**Exercise**
Go through the material and return every line that contains the string "Diversity".

◇ ◇ ◇ ◇ ◇ ◇ ◇

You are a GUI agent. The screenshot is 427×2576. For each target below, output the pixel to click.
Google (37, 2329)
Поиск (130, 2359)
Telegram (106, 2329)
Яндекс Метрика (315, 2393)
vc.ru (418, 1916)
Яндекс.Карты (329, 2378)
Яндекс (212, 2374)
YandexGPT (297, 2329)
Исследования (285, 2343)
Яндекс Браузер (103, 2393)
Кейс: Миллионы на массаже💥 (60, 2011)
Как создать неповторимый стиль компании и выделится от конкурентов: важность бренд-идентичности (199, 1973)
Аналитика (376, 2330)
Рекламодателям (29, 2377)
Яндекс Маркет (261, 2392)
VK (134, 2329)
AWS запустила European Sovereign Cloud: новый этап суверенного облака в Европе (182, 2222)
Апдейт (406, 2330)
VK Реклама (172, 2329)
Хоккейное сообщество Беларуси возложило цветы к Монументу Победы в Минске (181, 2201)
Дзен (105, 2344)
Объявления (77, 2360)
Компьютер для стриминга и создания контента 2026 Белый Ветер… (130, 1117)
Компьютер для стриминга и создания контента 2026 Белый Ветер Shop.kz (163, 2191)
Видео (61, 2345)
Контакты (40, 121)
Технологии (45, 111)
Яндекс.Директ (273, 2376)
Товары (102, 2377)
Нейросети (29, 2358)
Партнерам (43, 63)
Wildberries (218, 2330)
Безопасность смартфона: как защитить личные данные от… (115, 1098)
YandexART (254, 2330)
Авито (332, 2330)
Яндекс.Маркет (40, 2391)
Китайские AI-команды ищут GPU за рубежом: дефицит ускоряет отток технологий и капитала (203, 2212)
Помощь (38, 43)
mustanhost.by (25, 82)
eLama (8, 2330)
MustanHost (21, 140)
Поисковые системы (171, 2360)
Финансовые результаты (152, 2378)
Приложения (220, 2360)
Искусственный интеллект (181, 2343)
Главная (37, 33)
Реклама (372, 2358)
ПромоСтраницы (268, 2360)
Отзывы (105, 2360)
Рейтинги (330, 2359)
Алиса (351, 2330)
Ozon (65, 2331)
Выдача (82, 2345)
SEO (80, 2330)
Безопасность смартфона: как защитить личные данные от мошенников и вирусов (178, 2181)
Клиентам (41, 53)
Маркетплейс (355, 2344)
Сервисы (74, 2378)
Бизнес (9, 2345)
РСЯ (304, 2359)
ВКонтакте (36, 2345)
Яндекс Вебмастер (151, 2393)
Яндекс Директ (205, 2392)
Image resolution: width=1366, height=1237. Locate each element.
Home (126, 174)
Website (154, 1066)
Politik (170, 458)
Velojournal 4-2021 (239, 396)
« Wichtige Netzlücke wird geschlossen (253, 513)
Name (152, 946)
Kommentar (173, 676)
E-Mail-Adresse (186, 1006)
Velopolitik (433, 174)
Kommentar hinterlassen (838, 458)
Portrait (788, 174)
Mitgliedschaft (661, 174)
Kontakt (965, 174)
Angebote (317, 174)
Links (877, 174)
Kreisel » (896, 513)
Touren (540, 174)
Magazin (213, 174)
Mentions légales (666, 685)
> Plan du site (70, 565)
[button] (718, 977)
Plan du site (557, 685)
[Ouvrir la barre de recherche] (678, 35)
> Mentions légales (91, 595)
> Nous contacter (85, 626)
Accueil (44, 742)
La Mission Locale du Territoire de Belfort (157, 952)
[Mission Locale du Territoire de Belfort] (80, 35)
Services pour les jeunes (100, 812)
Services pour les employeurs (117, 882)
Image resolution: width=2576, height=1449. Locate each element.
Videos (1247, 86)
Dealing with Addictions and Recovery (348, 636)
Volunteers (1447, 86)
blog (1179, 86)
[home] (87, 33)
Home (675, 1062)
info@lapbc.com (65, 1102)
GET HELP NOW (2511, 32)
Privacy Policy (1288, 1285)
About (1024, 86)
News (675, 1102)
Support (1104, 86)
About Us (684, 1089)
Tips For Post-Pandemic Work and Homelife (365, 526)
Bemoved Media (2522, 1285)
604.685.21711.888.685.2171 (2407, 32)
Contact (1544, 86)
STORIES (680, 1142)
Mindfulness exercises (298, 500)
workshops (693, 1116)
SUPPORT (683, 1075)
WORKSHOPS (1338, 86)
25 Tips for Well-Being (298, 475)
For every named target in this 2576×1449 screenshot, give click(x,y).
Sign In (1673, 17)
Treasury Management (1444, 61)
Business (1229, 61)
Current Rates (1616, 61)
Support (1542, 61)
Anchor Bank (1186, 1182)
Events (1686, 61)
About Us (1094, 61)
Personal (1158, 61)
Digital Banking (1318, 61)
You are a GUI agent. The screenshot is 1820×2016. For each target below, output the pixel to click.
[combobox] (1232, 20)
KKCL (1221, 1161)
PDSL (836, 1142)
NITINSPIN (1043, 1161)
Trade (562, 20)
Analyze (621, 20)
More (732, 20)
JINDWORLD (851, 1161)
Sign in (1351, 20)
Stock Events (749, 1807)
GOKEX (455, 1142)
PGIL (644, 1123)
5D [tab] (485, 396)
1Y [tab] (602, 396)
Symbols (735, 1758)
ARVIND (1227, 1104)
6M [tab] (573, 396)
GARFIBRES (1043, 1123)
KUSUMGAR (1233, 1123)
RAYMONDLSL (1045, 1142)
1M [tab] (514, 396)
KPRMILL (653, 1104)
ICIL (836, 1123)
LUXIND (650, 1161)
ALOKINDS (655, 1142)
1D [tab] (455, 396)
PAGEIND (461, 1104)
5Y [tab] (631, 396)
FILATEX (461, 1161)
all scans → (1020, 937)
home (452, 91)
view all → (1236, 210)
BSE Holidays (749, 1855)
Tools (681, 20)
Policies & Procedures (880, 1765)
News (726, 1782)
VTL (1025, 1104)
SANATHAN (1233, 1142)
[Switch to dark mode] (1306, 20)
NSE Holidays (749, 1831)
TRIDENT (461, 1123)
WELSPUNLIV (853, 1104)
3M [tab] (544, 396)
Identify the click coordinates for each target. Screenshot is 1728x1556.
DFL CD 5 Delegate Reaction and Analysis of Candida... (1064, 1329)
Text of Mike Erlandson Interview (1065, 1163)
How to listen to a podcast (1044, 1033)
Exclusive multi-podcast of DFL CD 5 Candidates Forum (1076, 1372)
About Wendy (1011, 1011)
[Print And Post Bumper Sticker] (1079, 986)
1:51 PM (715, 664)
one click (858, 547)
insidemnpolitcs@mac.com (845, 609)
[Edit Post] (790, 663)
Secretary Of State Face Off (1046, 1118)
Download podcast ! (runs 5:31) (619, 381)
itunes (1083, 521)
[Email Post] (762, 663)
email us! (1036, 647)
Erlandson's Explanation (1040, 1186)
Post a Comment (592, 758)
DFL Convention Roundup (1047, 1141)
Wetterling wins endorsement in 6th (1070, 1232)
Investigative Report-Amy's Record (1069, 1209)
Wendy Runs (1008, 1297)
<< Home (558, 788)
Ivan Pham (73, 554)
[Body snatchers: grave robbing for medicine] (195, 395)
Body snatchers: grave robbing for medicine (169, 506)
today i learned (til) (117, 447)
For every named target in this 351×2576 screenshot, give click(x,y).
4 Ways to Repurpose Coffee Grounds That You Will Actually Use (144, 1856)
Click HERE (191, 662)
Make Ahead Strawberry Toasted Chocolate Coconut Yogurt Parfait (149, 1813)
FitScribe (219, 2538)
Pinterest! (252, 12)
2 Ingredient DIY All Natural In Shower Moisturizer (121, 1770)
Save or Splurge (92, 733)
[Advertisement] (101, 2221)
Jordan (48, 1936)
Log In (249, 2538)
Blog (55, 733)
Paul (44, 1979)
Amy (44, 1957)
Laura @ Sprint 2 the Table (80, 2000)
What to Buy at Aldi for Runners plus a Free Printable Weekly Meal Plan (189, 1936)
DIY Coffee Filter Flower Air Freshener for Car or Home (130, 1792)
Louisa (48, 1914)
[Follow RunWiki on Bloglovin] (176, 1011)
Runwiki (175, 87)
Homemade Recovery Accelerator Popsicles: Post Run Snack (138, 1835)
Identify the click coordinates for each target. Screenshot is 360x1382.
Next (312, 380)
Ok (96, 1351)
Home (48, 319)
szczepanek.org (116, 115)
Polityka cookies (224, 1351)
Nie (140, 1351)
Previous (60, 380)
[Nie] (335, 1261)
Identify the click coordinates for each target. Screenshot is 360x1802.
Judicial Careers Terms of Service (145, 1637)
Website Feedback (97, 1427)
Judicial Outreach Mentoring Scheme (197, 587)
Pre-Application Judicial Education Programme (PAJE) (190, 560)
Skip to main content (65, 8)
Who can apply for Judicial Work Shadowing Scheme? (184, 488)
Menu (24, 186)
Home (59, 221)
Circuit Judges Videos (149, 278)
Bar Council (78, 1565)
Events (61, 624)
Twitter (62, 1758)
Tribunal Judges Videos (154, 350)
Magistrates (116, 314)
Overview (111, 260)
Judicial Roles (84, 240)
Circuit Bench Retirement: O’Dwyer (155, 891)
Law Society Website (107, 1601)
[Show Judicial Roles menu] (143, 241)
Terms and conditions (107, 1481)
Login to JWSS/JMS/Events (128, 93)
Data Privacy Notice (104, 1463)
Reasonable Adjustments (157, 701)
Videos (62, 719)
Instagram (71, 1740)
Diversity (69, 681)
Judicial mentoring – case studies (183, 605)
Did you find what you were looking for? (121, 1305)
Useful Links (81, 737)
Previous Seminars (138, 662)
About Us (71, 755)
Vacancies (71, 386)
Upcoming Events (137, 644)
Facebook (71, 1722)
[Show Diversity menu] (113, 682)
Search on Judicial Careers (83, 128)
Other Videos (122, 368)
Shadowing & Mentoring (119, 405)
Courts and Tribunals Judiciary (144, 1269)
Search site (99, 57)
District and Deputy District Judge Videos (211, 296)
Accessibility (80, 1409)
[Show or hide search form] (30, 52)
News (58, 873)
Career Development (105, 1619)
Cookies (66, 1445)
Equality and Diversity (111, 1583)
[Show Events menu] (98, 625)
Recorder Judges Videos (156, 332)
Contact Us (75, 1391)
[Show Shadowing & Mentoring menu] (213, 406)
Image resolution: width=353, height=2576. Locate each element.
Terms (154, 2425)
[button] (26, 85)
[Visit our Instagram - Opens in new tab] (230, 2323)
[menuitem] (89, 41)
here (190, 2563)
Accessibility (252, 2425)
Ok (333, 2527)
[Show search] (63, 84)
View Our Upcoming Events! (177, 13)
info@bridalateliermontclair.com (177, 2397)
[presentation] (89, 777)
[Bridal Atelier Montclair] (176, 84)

◇ ◇ ◇ ◇ ◇ ◇ ◇

**Expected answer**
Diversity (69, 681)
[Show Diversity menu] (113, 682)
Equality and Diversity (111, 1583)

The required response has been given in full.